Pope Francis has decreed a new path to sainthood:
The Letter creates a new category – a facti species in technical language – called, oblatio vitae, and distinguishes it from the facti species of martyrdom, by five (5) criteria:
a) The free and voluntary offering of one’s life, and heroic acceptance propter caritatem of a certain and soon-to-come death;
b) A nexus – i.e. close relation – between the offering of one’s life and the premature death of the one who offers it;
c) The exercise, at least in ordinary degree, of the Christian virtues before the subject’s offering of his or her life and, afterward, perseverance in those virtues unto death;
d) The existence of fama sanctitatis – i.e. the reputation for holiness – on the part of the subject, and of signs [in confirmation thereof], at least after death;
e) The necessity, for beatification, of a miracle, one that occurred after the death of the Servant of God, and by said Servant’s intercession.
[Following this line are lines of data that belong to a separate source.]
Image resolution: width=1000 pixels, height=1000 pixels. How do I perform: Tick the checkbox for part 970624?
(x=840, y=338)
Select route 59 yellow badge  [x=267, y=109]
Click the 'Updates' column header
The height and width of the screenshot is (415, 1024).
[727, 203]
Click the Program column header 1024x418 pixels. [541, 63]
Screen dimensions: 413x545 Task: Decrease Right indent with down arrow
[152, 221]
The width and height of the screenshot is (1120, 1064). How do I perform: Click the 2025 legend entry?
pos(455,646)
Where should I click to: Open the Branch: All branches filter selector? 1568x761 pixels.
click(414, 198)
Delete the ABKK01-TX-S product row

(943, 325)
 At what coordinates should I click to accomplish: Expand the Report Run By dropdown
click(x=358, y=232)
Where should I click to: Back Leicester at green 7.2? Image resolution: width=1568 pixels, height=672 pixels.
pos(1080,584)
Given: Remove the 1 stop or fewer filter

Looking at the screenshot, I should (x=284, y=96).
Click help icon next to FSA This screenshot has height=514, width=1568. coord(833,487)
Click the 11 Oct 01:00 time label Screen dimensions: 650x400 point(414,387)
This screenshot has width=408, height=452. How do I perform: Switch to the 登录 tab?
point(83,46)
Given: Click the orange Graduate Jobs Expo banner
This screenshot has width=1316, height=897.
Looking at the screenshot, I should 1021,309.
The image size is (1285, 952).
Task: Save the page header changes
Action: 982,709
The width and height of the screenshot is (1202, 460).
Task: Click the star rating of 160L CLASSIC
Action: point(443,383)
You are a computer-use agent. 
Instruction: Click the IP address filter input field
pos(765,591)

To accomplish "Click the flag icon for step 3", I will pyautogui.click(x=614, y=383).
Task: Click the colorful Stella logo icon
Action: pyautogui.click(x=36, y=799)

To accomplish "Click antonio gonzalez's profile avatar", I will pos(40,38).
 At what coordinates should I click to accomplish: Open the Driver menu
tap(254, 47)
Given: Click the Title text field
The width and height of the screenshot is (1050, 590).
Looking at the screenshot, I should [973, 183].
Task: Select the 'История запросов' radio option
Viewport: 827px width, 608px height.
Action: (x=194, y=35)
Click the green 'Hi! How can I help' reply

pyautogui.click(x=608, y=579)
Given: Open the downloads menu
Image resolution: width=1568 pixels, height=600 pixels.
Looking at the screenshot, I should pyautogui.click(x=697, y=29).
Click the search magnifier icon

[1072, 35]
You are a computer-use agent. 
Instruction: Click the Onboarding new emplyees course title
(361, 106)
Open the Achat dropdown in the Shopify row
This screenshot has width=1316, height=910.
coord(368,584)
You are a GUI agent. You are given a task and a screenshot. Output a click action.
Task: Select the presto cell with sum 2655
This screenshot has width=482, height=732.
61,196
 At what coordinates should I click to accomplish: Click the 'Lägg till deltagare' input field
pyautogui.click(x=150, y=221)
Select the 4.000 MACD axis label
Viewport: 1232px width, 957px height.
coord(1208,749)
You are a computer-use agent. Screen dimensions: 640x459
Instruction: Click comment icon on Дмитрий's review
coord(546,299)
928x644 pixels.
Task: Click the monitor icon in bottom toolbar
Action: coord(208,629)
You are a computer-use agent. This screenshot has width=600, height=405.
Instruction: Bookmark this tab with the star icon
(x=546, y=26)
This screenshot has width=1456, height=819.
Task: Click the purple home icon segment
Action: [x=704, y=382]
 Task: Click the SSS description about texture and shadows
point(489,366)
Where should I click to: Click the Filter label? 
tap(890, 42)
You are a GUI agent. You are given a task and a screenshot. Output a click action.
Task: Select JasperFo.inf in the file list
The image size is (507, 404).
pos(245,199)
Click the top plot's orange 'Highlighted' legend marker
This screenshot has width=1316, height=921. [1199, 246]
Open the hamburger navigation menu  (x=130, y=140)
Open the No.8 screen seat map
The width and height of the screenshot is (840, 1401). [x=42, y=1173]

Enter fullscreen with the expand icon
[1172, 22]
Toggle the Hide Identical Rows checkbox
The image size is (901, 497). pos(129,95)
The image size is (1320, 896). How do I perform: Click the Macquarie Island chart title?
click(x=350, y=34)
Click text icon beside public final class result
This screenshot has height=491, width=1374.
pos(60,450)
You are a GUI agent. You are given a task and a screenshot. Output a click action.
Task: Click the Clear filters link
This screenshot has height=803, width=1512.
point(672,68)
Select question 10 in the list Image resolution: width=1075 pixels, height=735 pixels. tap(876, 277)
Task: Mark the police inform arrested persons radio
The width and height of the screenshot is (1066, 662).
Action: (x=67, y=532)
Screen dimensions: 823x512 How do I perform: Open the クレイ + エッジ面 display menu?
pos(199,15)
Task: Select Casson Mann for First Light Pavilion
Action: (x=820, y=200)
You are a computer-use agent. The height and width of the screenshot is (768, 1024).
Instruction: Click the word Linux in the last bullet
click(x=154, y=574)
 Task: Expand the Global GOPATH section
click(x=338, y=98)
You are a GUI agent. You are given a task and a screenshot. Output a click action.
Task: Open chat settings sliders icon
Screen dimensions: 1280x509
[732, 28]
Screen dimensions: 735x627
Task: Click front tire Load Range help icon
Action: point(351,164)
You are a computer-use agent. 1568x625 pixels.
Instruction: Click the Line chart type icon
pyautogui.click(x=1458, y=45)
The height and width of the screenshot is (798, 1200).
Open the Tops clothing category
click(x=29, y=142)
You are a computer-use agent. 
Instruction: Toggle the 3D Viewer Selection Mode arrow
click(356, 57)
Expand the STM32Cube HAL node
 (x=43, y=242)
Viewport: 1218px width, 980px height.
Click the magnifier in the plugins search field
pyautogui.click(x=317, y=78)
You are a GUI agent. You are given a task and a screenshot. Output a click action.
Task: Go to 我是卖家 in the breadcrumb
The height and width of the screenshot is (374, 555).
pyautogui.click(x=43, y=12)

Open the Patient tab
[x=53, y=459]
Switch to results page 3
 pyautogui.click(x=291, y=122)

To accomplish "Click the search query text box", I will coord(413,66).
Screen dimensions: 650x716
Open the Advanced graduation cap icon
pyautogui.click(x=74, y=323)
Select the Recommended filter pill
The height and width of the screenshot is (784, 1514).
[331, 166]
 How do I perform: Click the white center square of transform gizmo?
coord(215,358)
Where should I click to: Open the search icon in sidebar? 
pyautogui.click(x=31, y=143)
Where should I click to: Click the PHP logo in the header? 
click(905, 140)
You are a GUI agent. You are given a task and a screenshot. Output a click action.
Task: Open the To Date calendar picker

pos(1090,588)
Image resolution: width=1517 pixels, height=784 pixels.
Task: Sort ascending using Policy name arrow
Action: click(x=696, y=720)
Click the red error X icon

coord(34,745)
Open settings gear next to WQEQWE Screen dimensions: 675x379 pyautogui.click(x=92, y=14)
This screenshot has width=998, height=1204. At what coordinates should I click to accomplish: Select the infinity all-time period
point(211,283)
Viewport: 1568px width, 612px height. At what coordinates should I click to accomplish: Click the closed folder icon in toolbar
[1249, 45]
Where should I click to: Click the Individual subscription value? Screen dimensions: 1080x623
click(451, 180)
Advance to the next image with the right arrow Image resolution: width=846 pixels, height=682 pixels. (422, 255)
The oblatio vitae of the Servant of God, in order that it be valid and efficacious for beatification, must respond to all of the aforementioned criteria.
Go here to read the rest. This strikes PopeWatch as the religious equivalent of Medals of Honor awarded to men who sacrifice their own lives to save others by hurling themselves on grenades. With the caveats noted by the Pope, this does not seem to be a distortion of the criteria that should be used in judging sainthood. We will see how this works out in practice.